I’m hugely proud of all of the work in the Festival, including extraordinary local artists and companies such as Aakash Odedra Company, Metro-Boulot-Dodo, Rachael Young, John Berkavitch, Impulse Collective, Off The Fence, The Gramophones and Maison Foo. The ambition, quality and variety is utterly incredible, and I truly feel the Festival captures an idea of what the future of theatre will be, which feels entirely apt in one of the country’s youngest and most diverse cities

The festival marks the culmination of my first two years at Curve, creating a range of formal mechanisms for engaging with the region’s rich and varied talent, ranging from the establishment of our Associate Artist programme; and the appointment of our first Playwright In Residence; through to our Affiliate Community Groups Programme, which sees Curve host its own in-house breakdancing academy and gospel choir. These new areas of work enabled over 12,000 creative people to engage with Curve in 2013; and have helped bring an additional £500,000 of investment in the arts into the region. And on to the future!

 

State Of The Arts 2012

I’m just back from Manchester, where I had the absolute honour to appear in the launch film for State Of The Arts, Arts Council England’s major international conference on the role of the artist in a changing society. Quite someting for Valentine’s Day.

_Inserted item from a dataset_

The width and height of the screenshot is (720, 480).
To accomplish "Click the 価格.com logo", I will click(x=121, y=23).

On which note Dame Liz Forgan, Chair of the Arts Council, introduced Ed Vaizey as ‘our national Valentine’, which prompted quite a response.

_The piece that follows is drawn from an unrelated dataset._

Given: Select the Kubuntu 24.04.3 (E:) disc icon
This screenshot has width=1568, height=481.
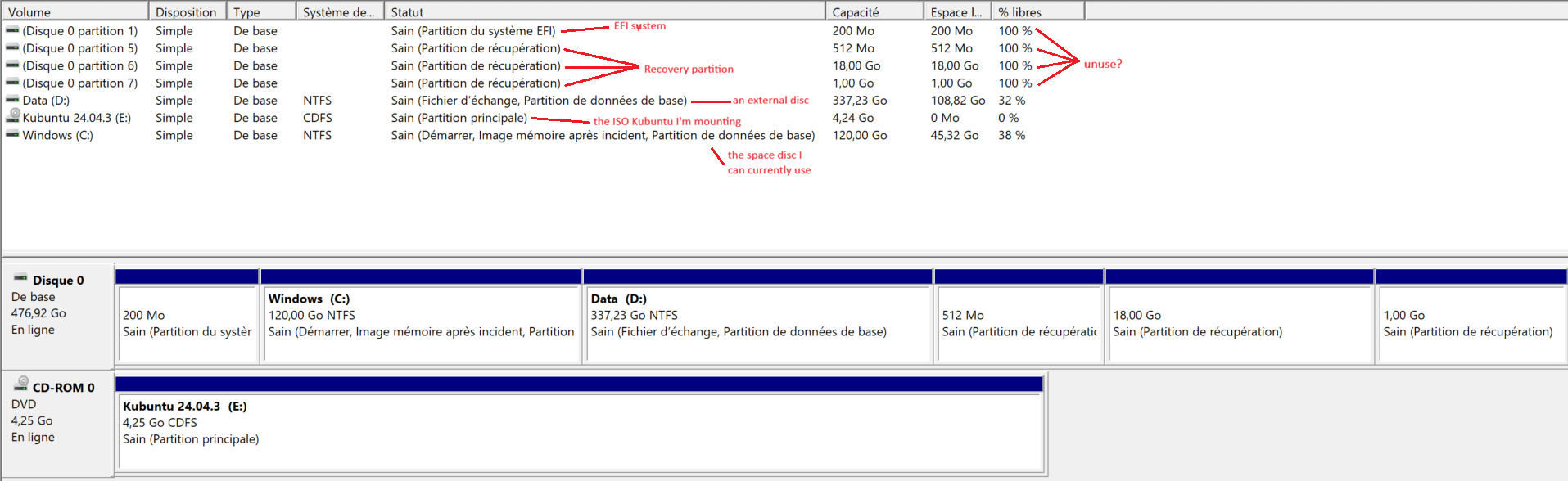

Chaired by Kirsty Wark at The Lowry, Salford Quays, the conference featured contributions by David Edgar, Ruth Mackenzie, Baba Israel and Arlene Phillips amongst many others. Events around the conference included a lecture by the colossus that is Robert Wilson.

In the launch film ‘What Matters?’, directed and directed by Straybird (aka Becky Edmunds and Lucy Cash), nine artists were invited to reflect on the role of their art in the world. I was profiled alongside Jeanette Winterson, Hofesh Shechter, Anthony Missen and Kevin Turner of Company Chameleon, Zarina Bhimji, Vasily Petrenko (Conductor of the Royal Liverpool Philharmonic Orchestra), Mark Murphy and Sarah Wigglesworth.